** begin **

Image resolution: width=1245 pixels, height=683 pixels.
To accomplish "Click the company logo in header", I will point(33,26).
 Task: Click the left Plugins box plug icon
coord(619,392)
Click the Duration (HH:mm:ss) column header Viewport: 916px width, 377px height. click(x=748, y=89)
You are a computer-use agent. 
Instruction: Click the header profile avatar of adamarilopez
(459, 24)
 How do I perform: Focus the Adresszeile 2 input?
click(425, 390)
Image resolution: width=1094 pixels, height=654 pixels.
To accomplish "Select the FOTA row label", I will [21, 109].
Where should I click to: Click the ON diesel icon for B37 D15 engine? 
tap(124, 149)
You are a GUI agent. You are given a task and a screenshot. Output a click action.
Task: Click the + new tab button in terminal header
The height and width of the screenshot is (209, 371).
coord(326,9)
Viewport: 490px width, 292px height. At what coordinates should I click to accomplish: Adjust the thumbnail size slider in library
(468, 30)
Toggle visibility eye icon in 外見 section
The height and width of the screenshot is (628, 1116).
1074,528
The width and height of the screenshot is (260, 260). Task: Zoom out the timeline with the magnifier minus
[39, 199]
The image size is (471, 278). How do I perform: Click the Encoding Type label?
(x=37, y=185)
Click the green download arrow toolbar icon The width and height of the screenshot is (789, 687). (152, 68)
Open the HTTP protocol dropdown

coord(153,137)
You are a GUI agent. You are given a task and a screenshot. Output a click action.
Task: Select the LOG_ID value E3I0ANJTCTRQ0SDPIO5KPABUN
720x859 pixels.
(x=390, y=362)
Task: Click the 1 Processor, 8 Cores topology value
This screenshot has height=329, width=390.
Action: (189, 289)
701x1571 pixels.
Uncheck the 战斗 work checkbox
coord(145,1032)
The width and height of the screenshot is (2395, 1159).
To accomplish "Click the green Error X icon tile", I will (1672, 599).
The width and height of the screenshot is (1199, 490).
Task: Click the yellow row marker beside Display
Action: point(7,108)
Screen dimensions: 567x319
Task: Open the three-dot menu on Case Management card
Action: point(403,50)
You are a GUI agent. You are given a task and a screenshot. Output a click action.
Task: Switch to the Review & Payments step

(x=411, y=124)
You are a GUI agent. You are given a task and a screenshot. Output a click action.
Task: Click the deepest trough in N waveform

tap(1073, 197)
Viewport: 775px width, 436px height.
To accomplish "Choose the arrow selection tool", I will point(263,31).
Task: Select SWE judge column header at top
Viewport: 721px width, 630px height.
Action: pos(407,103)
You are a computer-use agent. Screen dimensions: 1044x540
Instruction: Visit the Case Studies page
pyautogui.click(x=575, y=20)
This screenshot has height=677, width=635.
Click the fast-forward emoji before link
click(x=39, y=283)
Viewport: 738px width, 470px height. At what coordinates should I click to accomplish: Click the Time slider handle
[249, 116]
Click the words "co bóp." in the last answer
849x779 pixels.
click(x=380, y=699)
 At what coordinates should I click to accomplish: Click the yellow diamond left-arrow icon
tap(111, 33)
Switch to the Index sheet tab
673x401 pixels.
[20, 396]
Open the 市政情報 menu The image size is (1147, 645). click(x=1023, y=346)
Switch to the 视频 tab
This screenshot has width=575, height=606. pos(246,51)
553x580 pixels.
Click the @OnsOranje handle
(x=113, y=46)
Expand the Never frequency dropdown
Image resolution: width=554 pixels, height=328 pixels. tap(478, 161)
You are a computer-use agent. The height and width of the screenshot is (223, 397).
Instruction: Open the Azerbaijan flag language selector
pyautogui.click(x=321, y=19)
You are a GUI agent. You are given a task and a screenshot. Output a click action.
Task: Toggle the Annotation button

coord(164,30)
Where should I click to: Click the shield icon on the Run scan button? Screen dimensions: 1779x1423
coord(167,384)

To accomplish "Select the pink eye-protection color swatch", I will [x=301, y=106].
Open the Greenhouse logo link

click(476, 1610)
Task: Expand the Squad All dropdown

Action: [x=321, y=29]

** end **

### Work to do
Convert all of the data above into a Markdown table with the columns Row and Line. Give each non-blank line its own row, numbered in order, and skip blank lines.

### Problem solution
| Row | Line |
|---|---|
| 1 | Image resolution: width=1245 pixels, height=683 pixels. |
| 2 | To accomplish "Click the company logo in header", I will point(33,26). |
| 3 |  Task: Click the left Plugins box plug icon |
| 4 | coord(619,392) |
| 5 | Click the Duration (HH:mm:ss) column header Viewport: 916px width, 377px height. click(x=748, y=89) |
| 6 | You are a computer-use agent.  |
| 7 | Instruction: Click the header profile avatar of adamarilopez |
| 8 | (459, 24) |
| 9 |  How do I perform: Focus the Adresszeile 2 input? |
| 10 | click(425, 390) |
| 11 | Image resolution: width=1094 pixels, height=654 pixels. |
| 12 | To accomplish "Select the FOTA row label", I will [21, 109]. |
| 13 | Where should I click to: Click the ON diesel icon for B37 D15 engine?  |
| 14 | tap(124, 149) |
| 15 | You are a GUI agent. You are given a task and a screenshot. Output a click action. |
| 16 | Task: Click the + new tab button in terminal header |
| 17 | The height and width of the screenshot is (209, 371). |
| 18 | coord(326,9) |
| 19 | Viewport: 490px width, 292px height. At what coordinates should I click to accomplish: Adjust the thumbnail size slider in library |
| 20 | (468, 30) |
| 21 | Toggle visibility eye icon in 外見 section |
| 22 | The height and width of the screenshot is (628, 1116). |
| 23 | 1074,528 |
| 24 | The width and height of the screenshot is (260, 260). Task: Zoom out the timeline with the magnifier minus |
| 25 | [39, 199] |
| 26 | The image size is (471, 278). How do I perform: Click the Encoding Type label? |
| 27 | (x=37, y=185) |
| 28 | Click the green download arrow toolbar icon The width and height of the screenshot is (789, 687). (152, 68) |
| 29 | Open the HTTP protocol dropdown |
| 30 | coord(153,137) |
| 31 | You are a GUI agent. You are given a task and a screenshot. Output a click action. |
| 32 | Task: Select the LOG_ID value E3I0ANJTCTRQ0SDPIO5KPABUN |
| 33 | 720x859 pixels. |
| 34 | (x=390, y=362) |
| 35 | Task: Click the 1 Processor, 8 Cores topology value |
| 36 | This screenshot has height=329, width=390. |
| 37 | Action: (189, 289) |
| 38 | 701x1571 pixels. |
| 39 | Uncheck the 战斗 work checkbox |
| 40 | coord(145,1032) |
| 41 | The width and height of the screenshot is (2395, 1159). |
| 42 | To accomplish "Click the green Error X icon tile", I will (1672, 599). |
| 43 | The width and height of the screenshot is (1199, 490). |
| 44 | Task: Click the yellow row marker beside Display |
| 45 | Action: point(7,108) |
| 46 | Screen dimensions: 567x319 |
| 47 | Task: Open the three-dot menu on Case Management card |
| 48 | Action: point(403,50) |
| 49 | You are a GUI agent. You are given a task and a screenshot. Output a click action. |
| 50 | Task: Switch to the Review & Payments step |
| 51 | (x=411, y=124) |
| 52 | You are a GUI agent. You are given a task and a screenshot. Output a click action. |
| 53 | Task: Click the deepest trough in N waveform |
| 54 | tap(1073, 197) |
| 55 | Viewport: 775px width, 436px height. |
| 56 | To accomplish "Choose the arrow selection tool", I will point(263,31). |
| 57 | Task: Select SWE judge column header at top |
| 58 | Viewport: 721px width, 630px height. |
| 59 | Action: pos(407,103) |
| 60 | You are a computer-use agent. Screen dimensions: 1044x540 |
| 61 | Instruction: Visit the Case Studies page |
| 62 | pyautogui.click(x=575, y=20) |
| 63 | This screenshot has height=677, width=635. |
| 64 | Click the fast-forward emoji before link |
| 65 | click(x=39, y=283) |
| 66 | Viewport: 738px width, 470px height. At what coordinates should I click to accomplish: Click the Time slider handle |
| 67 | [249, 116] |
| 68 | Click the words "co bóp." in the last answer |
| 69 | 849x779 pixels. |
| 70 | click(x=380, y=699) |
| 71 |  At what coordinates should I click to accomplish: Click the yellow diamond left-arrow icon |
| 72 | tap(111, 33) |
| 73 | Switch to the Index sheet tab |
| 74 | 673x401 pixels. |
| 75 | [20, 396] |
| 76 | Open the 市政情報 menu The image size is (1147, 645). click(x=1023, y=346) |
| 77 | Switch to the 视频 tab |
| 78 | This screenshot has width=575, height=606. pos(246,51) |
| 79 | 553x580 pixels. |
| 80 | Click the @OnsOranje handle |
| 81 | (x=113, y=46) |
| 82 | Expand the Never frequency dropdown |
| 83 | Image resolution: width=554 pixels, height=328 pixels. tap(478, 161) |
| 84 | You are a computer-use agent. The height and width of the screenshot is (223, 397). |
| 85 | Instruction: Open the Azerbaijan flag language selector |
| 86 | pyautogui.click(x=321, y=19) |
| 87 | You are a GUI agent. You are given a task and a screenshot. Output a click action. |
| 88 | Task: Toggle the Annotation button |
| 89 | coord(164,30) |
| 90 | Where should I click to: Click the shield icon on the Run scan button? Screen dimensions: 1779x1423 |
| 91 | coord(167,384) |
| 92 | To accomplish "Select the pink eye-protection color swatch", I will [x=301, y=106]. |
| 93 | Open the Greenhouse logo link |
| 94 | click(476, 1610) |
| 95 | Task: Expand the Squad All dropdown |
| 96 | Action: [x=321, y=29] |